This blog post by Mari Margil, Associate Director of the Community Environmental Legal Defense Fund, was posted on August 14th, 2019.
We now know that July 2019 was the hottest month in recorded human history, with 2016 – 2018 the hottest years in recorded history. We know that more than 1 million species are at risk as human activities push “the planet towards a sixth mass species extinction.”
The climate emergency is growing, species extinction is accelerating, coral reefs and other ecosystems are dying.

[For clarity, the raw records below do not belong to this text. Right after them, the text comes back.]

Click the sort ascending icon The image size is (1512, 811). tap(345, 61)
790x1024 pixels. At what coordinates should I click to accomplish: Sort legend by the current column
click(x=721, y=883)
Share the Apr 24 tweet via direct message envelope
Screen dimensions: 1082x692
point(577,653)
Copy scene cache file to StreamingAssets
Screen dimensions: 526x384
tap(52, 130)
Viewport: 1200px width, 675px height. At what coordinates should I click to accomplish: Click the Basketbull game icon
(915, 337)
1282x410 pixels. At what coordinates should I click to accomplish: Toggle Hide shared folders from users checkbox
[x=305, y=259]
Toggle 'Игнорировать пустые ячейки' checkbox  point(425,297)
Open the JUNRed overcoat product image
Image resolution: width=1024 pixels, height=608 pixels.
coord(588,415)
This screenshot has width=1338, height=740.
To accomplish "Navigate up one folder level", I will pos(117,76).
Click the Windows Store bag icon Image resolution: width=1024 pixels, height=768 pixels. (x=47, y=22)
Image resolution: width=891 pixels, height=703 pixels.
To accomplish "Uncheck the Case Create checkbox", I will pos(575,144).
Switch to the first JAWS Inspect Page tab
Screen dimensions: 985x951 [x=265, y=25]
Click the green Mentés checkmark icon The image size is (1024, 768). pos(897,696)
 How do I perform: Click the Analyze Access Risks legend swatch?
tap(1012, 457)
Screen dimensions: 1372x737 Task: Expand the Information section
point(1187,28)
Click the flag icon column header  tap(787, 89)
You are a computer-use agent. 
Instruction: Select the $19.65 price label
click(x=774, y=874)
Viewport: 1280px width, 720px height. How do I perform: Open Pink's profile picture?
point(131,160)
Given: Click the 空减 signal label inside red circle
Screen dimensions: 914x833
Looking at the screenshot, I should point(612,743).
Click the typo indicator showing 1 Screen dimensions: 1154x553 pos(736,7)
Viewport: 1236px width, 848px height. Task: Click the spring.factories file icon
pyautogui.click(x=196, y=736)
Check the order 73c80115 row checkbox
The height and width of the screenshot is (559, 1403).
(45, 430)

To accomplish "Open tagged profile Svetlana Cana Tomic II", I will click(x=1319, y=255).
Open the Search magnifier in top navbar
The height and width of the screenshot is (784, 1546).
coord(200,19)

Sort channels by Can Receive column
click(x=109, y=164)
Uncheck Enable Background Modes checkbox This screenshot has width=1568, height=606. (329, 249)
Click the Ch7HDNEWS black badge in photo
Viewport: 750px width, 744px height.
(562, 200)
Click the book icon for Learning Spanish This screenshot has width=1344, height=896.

Humankind is causing these overlapping crises, as the United Nations’ Intergovernmental Panel on Climate Change Climate warns of the “significant human influences on the Earth system as a whole.”
It is increasingly clear that humankind must rapidly move away from a relationship with the natural world based on “domination” toward one focused on protection and sustainability.
Action in Brazil
In March, Brazil’s Superior Court of Justice picked up this mantle, calling for a new legal paradigm that recognizes the intrinsic value of nature. The Court wrote that nature and species deserve respect and care, and that legal systems should afford them “rights and dignity.”
The Court further wrote of the need for humankind’s relationship with nature to move away from one of “domination” and the need to consider “a legal approach that is biocentric and not just anthropocentric.”
In its ruling, which focused on protecting wildlife, the Court acknowledged how the law is already changing in different places – advancing respect for and rights of nature. This includes several Brazil communities which have enacted rights of nature laws over the past several years, assisted by CELDF partner Vanessa Hasson, an attorney in Brazil.